More Resources

The importance of sibling clustering for efficient bulkload of XML document trees.


by Kanne, Carl-Christian^Moerkotte, Guido
IBM Systems Journal • June, 2006 • Extensible markup language

INTRODUCTION

Loading large amounts of data which is already available in an external format is called a bulkload operation. In conventional database management systems (DBMSes), bulkloads are often used to initialize a database, for example, when introducing an application to DBMS usage or when importing data from a different DBMS or storage format.

In contrast, an XDS (XML Data Store) needs to support document imports as regular operations that are used very frequently by applications. Hence, the bulkload becomes a core function whose performance is a determinant of overall system performance; however, we could find very few publications that discuss efficient XML bulkload in large-scale XML data stores.
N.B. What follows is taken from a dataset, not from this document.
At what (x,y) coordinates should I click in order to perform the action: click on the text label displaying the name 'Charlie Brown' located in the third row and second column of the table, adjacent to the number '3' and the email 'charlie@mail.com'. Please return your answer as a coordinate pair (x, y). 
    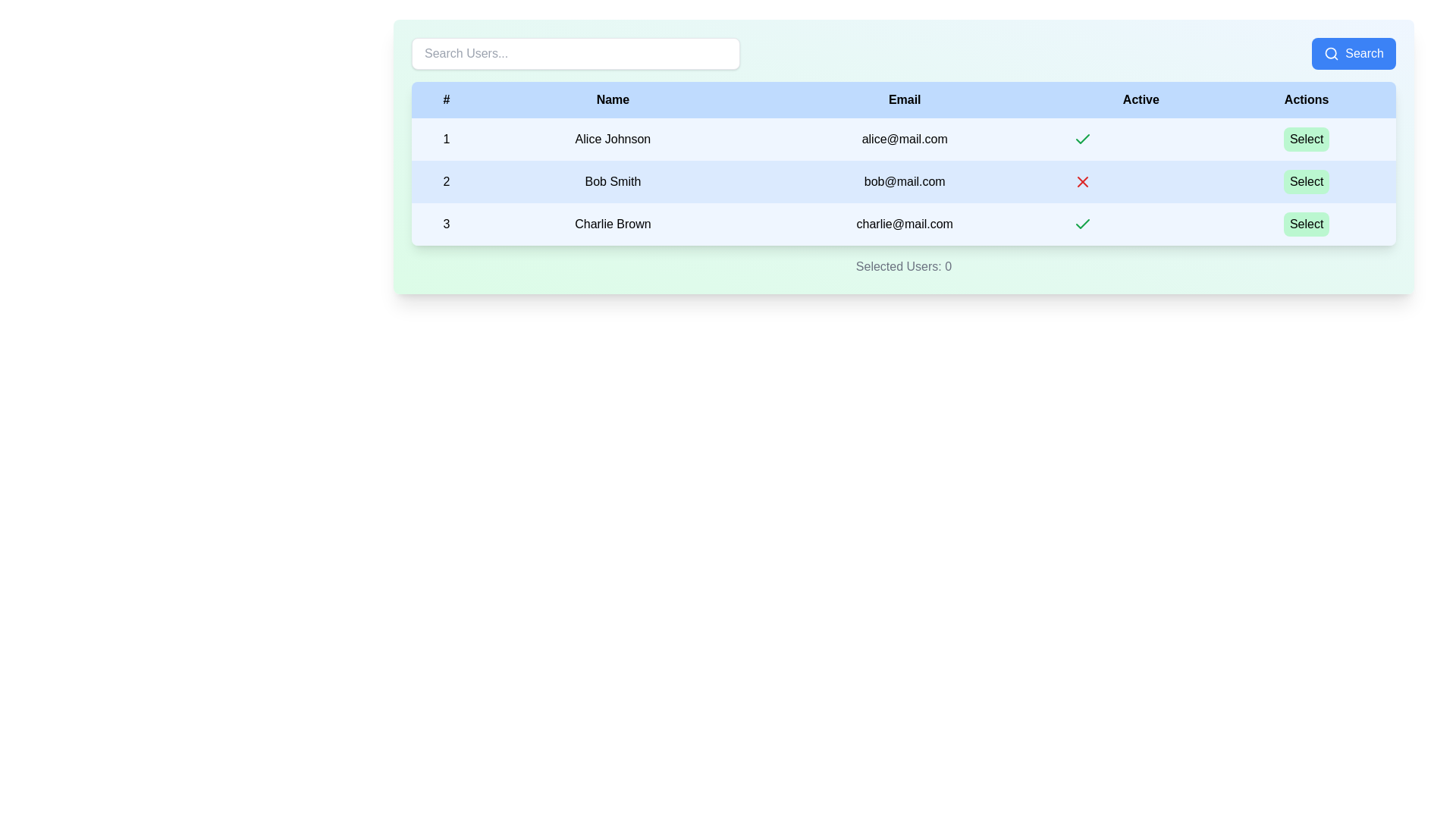
    Looking at the image, I should click on (613, 224).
This paper attempts to mitigate this deficit by presenting the design and implementation of the bulkload component for the Natix XDS, a native XML data store developed at the University of Mannheim. (1) Besides requirements analysis and API (application programming interface) design, our main focus is the design of an efficient tree-partitioning algorithm that decomposes the logical XML document tree into subtrees, or clusters, that fit on a disk page. Such a clustering algorithm is needed not only in Natix, but in every XDS that provides native tree storage, such as IBM's System RX. (2)

Of particular concern is the number of clusters generated. When accessing the stored documents, intercluster navigation is much slower than intracluster navigation, often by several orders of magnitude. Even if access reordering techniques are used, (3) the number of clusters is a crucial factor for query performance. Hence, the bulkload algorithm must minimize the number of clusters generated.
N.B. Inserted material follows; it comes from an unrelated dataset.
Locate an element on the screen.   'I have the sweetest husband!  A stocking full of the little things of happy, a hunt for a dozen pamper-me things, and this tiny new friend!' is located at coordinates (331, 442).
Our main contributions are

1. a detailed requirements analysis for XML bulkload components,

2. an analysis of existing tree clustering algorithms,

3. a novel linear-time tree-clustering algorithm that generates up to 30 percent fewer clusters than the best known algorithms,

4. a description of the design and implementation of a concrete XML bulkloader, the Natix bulkload component, and

5. an evaluation of the Natix bulkload component.
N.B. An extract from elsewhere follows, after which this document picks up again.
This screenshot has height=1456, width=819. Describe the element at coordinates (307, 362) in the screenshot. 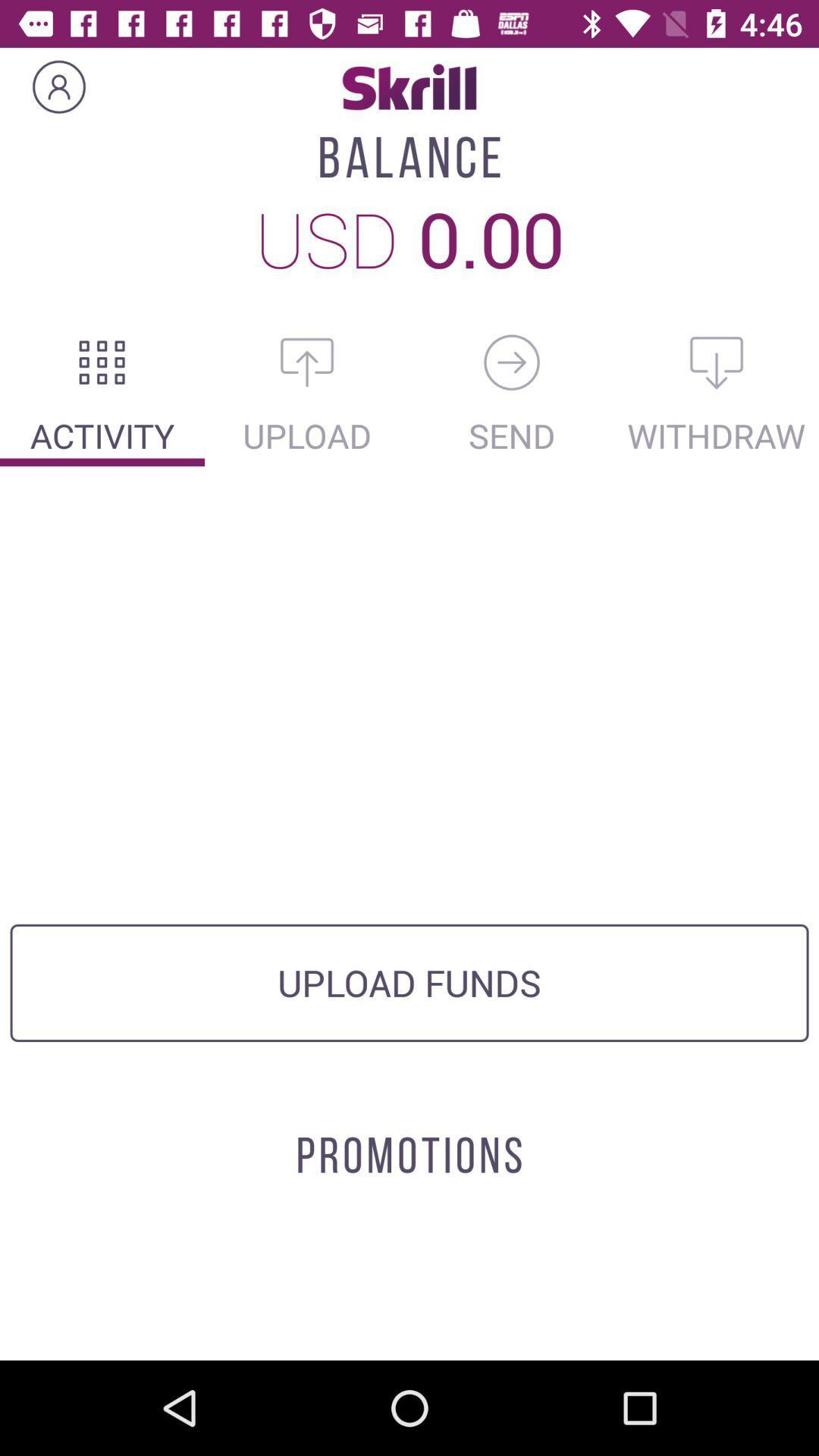

I see `click upload` at that location.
The rest of this paper is organized as follows. In the next section, "XML storage," we give a brief overview of native tree storage in Natix. Next, in the section "Requirements," we analyze the requirements an XML bulkload component must meet. Then, in "Tree-clustering algorithms," we discuss existing tree-clustering algorithms with respect to these requirements. In the section "Natix bulkload component," we describe the interface and the implementation of the bulkload component. This section also covers our novel tree-clustering algorithm. In the section "Evaluation," we provide our experimental results, including a comparison with the bulkload performance of other XML storage systems. Our concluding remarks are presented in the last section.

XML STORAGE

The design of the bulkload component is strongly influenced by the format used for storing XML data in the XDS. A suitable format for an enterprise-level XDS must efficiently support bulkloads, incremental updates, synchronization, and recovery. In this section, we briefly review the Natix format for storing XML data (for details, refer to References 1, 4, and 5). Similar formats are also used in other XDSes, such as IBM's System RX. (2)

Logical tree model

The interface to our core storage engine uses a simple, general logical tree model with only two node types and no XML-specific constructs, such as attributes. This model enables a simple engine design and is easily mapped to concrete XML models such as the Document Object Model (DOM) or the simple API for XML (SAX), as explained in the next subsection.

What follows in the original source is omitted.